Excerpted records:
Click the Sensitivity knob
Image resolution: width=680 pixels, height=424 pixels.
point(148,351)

* * *

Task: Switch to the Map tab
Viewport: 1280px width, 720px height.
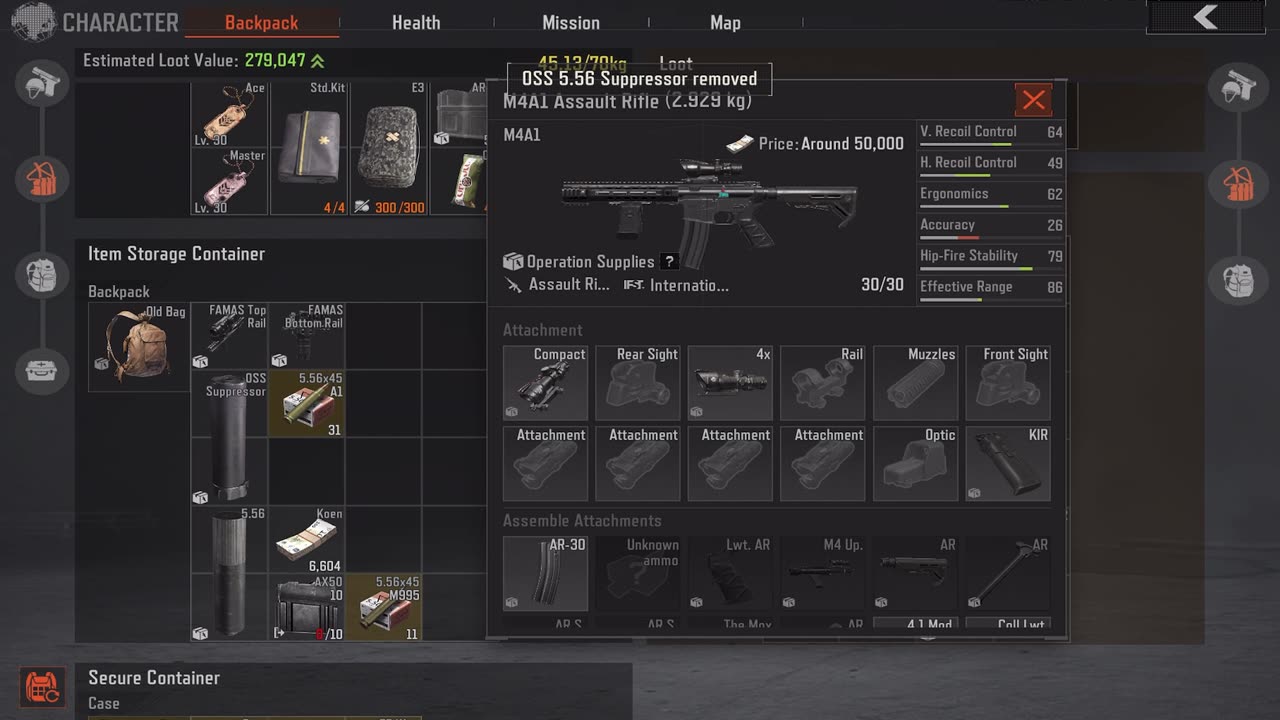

Description of the task: Repeat the items word for word, from the line containing "Task: Switch to the Map tab" through the line containing "Viewport: 1280px width, 720px height.".

Solution to this task:
Task: Switch to the Map tab
Viewport: 1280px width, 720px height.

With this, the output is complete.